House Committee Advances Ban on CBDC
Republicans cited privacy fears in its bid to ban the digital dollar.
The US took a big step towards banning government-run digital dollar this week, breaking with global trends and potentially boosting private cryptocurrencies like Bitcoin.
The House Financial Services Committee voted 27-22 on Tuesday to advance the Anti-CBDC Surveillance State Act that would block the Federal Reserve from creating a central bank digital currency (CBDC).
"The government should never be involved in the business of creating tools for financial surveillance," said Rep. Tom Emmer (R-MN), who introduced the bill.
The bill has 114 supporters in Congress and aligns with US President Donald Trump's January order limiting the Fed's power to develop digital currencies.
Meanwhile, the rest of the world isn't waiting.
134 countries are exploring government digital currencies
66 nations have reached advanced stages of development
China has already processed billions in digital yuan transactions
Even smaller nations like the Bahamas have launched CBDCs
Is blocking a CBDC actually good for the US? The debate splits along predictable lines.
Republicans frame CBDCs as surveillance tools that threaten privacy and freedom.
Democrats like Rep. Maxine Waters counter that "banning CBDC would mean the US would lose out on innovative means of payments and lead to the dollar losing its status as the world's reserve currency."
Both sides make compelling points.
A CBDC could certainly enhance government visibility into transactions — just look at China's digital yuan.

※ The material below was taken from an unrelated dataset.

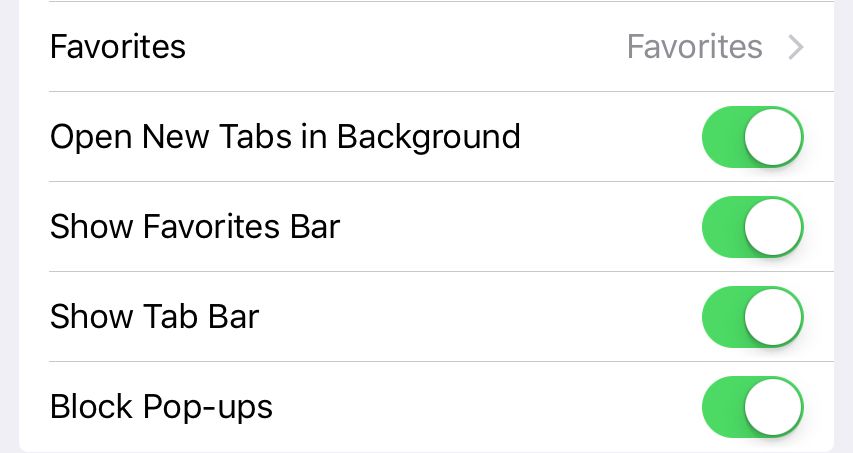Screen dimensions: 853x453
Task: Tap the Block Pop-ups label text
Action: pos(161,407)
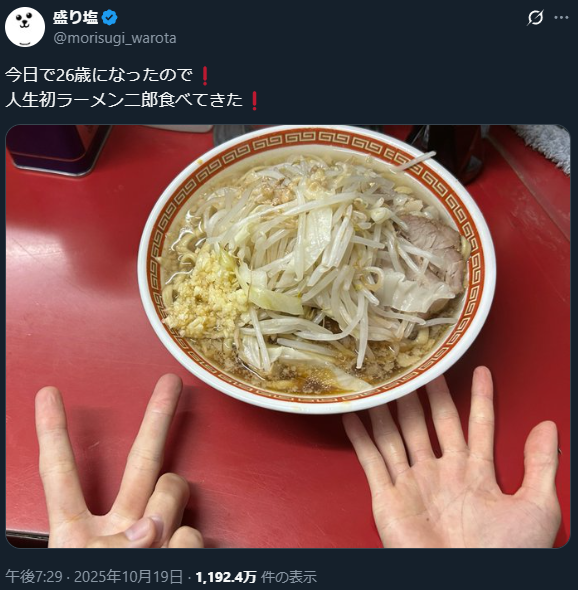
Task: Click the 2025年10月19日 date
Action: pyautogui.click(x=128, y=576)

Read: China wants 1.4B citizens to use digital yuan⚕️
The crypto industry sees the bill as good news - it could make US a safe haven for private digital currencies. Even traditional finance leaders are warming to crypto.
“Unlike decentralised cryptocurrencies, such as Bitcoin, a CBDC is a digital form of sovereign currency that is issued, monitored, and managed by a central bank,” — Tom Emmer.
What Happens Next?
The bill moves to a full House vote, where similar legislation passed 216-192 last year. The challenge lies in the Senate.
Interestingly, Fed Chair Jerome Powell may not mind the ban.
"The Fed will not develop a digital currency under my leadership," he stated in February.
For crypto investors,
Bitcoin gets a massive narrative boost as "anti-surveillance money"
Private stablecoins could fill the CBDC void (perhaps with regulation)
US positions itself as a crypto haven rather than a crypto antagonist
The debate continues, with tech innovation, financial privacy, and global influence all hanging in the balance.